[WRITTEN TASK]:
Please recast all the lines of data below as a numbered list, dropping any blank lines and leaving the pictures out.

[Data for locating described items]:
━━━━━━━━━━

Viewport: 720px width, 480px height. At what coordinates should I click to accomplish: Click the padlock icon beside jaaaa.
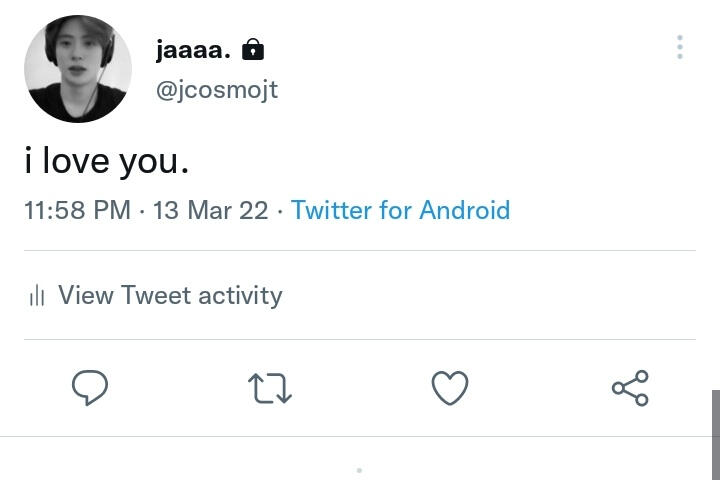[253, 49]
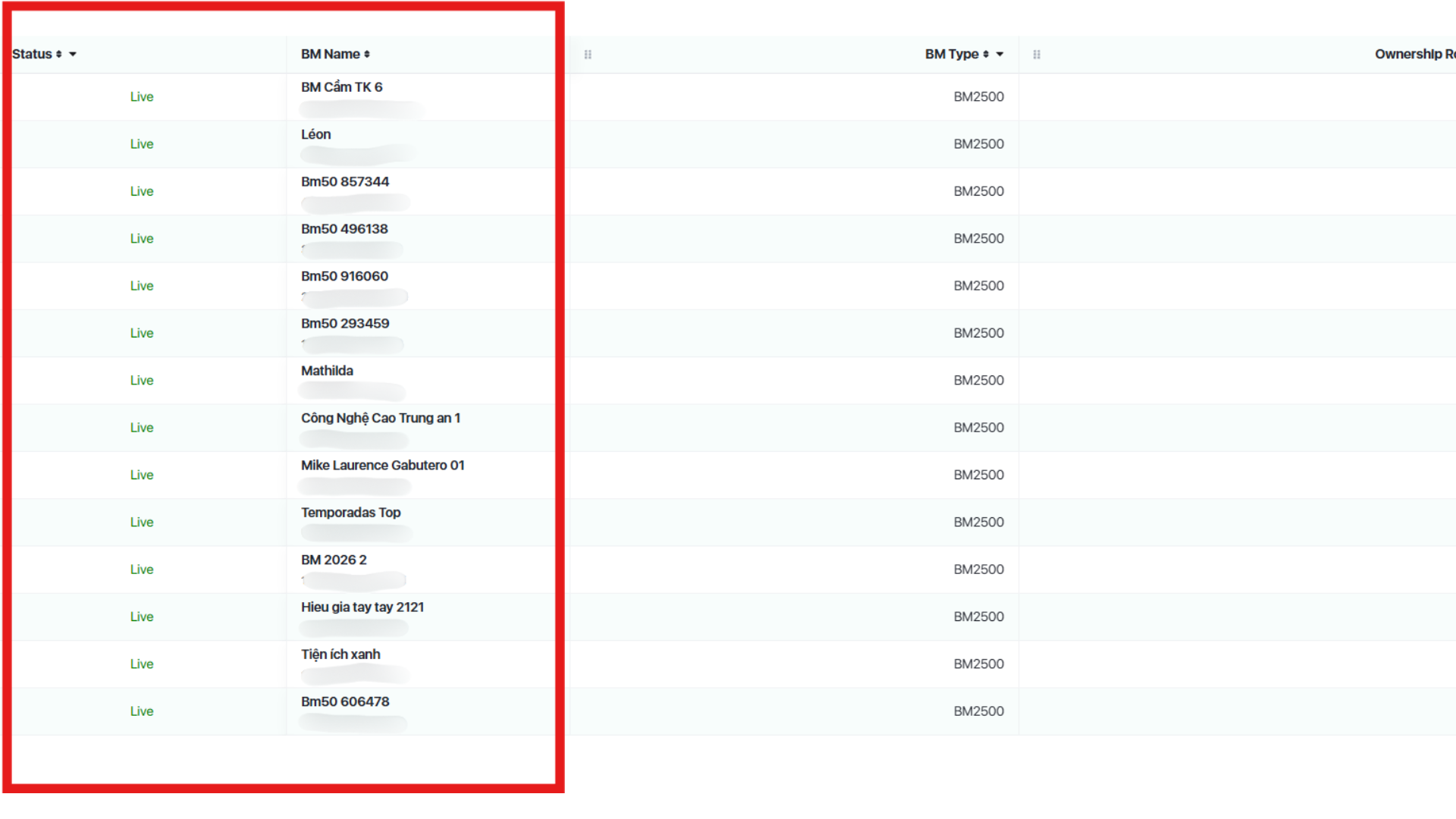The height and width of the screenshot is (819, 1456).
Task: Select Mike Laurence Gabutero 01 entry
Action: point(382,466)
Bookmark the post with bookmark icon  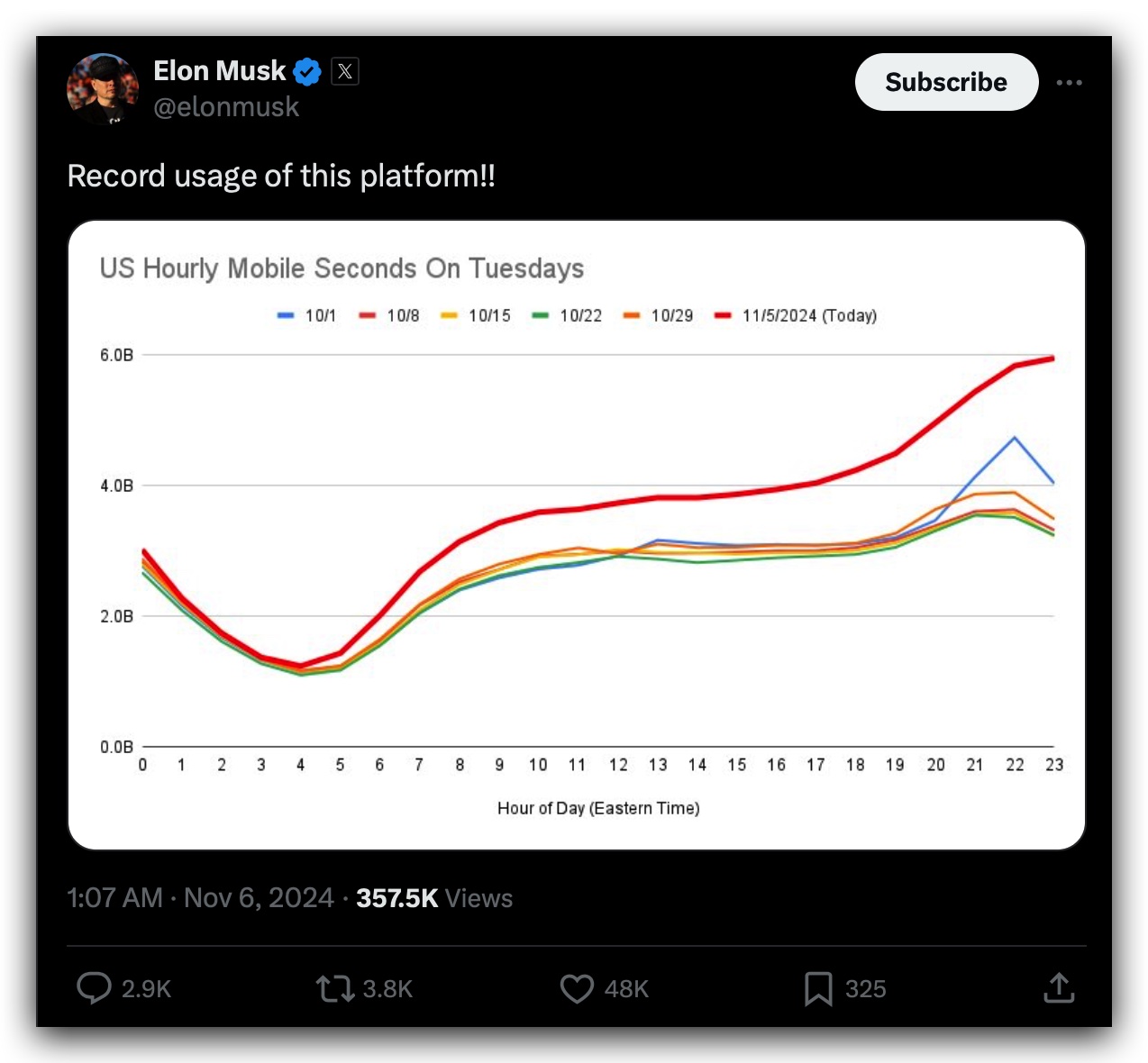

━━━━━━━━━━

[WRITTEN SOLUTION]:
1. Viewport: 720px width, 480px height. At what coordinates should I click to accomplish: Click the padlock icon beside jaaaa.
2. [253, 49]
3. The height and width of the screenshot is (819, 1456).
4. Task: Select Mike Laurence Gabutero 01 entry
5. Action: point(382,466)
6. Bookmark the post with bookmark icon  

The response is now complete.